TASK INSTRUCTIONS
Omitting the images, transcribe the records below exactly as they stand.

Start of THE INPUT

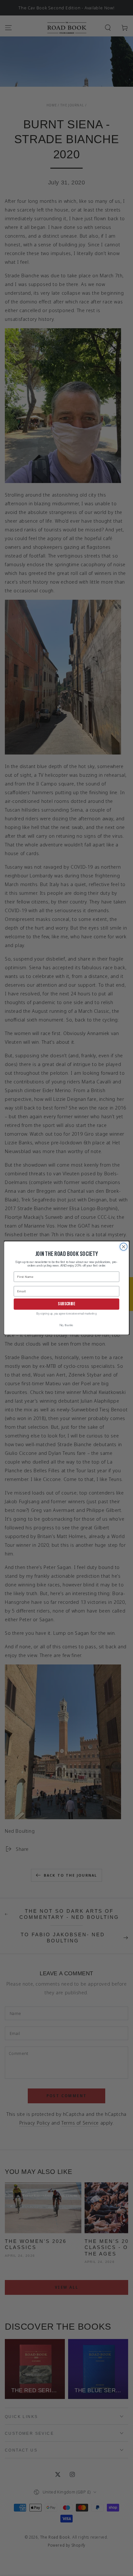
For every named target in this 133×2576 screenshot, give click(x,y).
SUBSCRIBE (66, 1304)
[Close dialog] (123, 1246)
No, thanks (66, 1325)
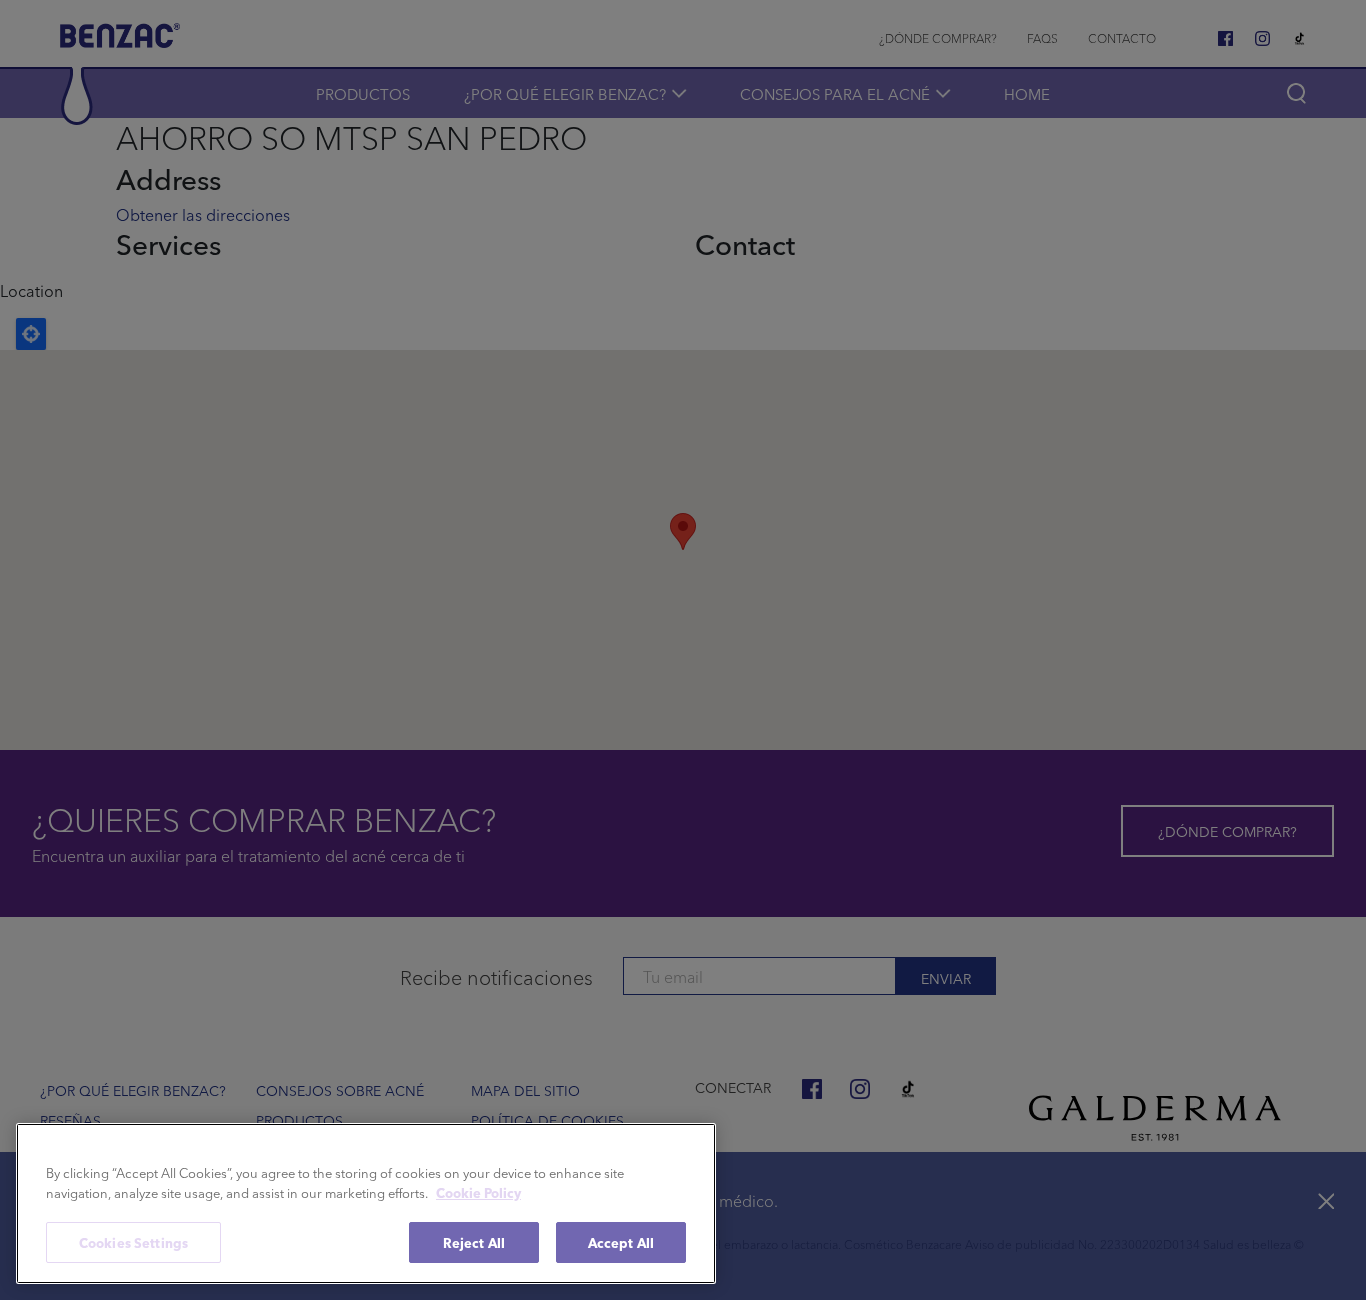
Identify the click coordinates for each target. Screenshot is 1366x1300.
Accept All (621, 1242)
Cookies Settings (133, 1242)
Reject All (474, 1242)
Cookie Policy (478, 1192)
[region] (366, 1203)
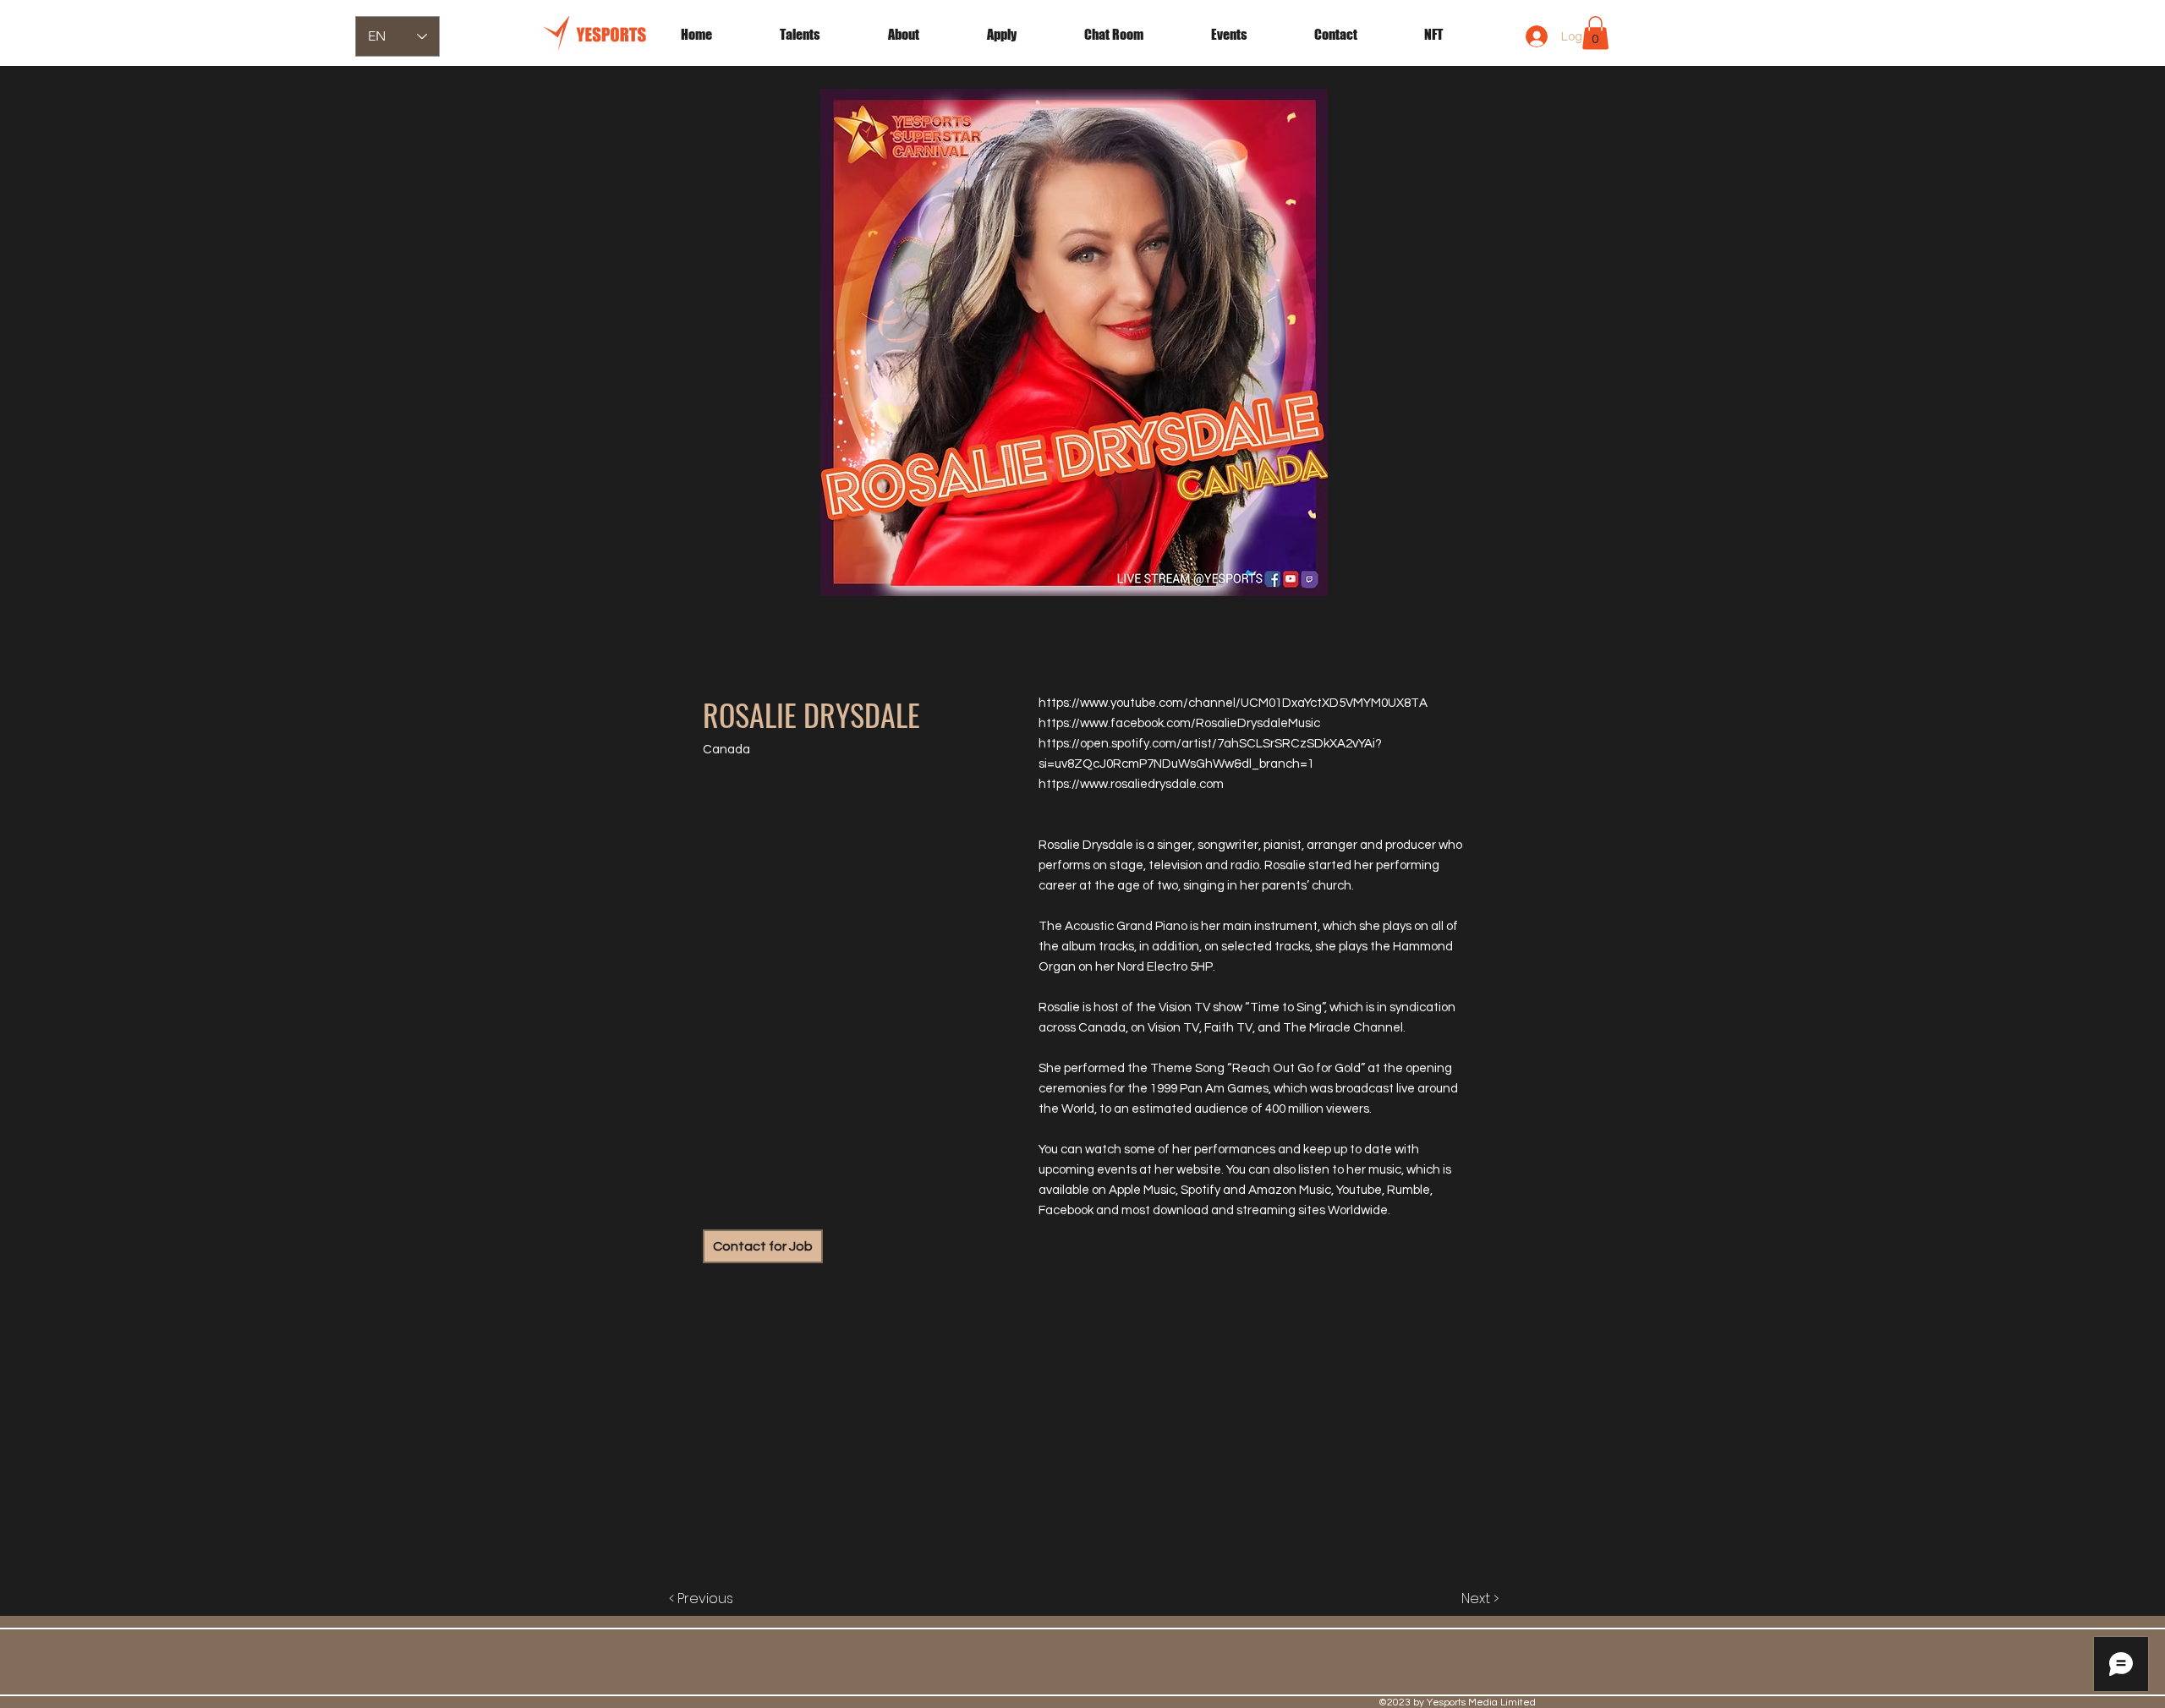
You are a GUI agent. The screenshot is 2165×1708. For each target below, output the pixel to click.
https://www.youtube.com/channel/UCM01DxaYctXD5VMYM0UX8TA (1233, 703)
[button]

End of THE INPUT

ANSWER FOR THIS EXERCISE
For every named target in this 133×2576 screenshot, give click(x,y).
SUBSCRIBE (66, 1304)
[Close dialog] (123, 1246)
No, thanks (66, 1325)
Identify the click coordinates for each target. Screenshot is 1366x1300.
Accept All (621, 1242)
Cookies Settings (133, 1242)
Reject All (474, 1242)
Cookie Policy (478, 1192)
[region] (366, 1203)
You are a GUI agent. The screenshot is 2165×1708. For each target below, output the pixel to click.
https://www.youtube.com/channel/UCM01DxaYctXD5VMYM0UX8TA (1233, 703)
[button]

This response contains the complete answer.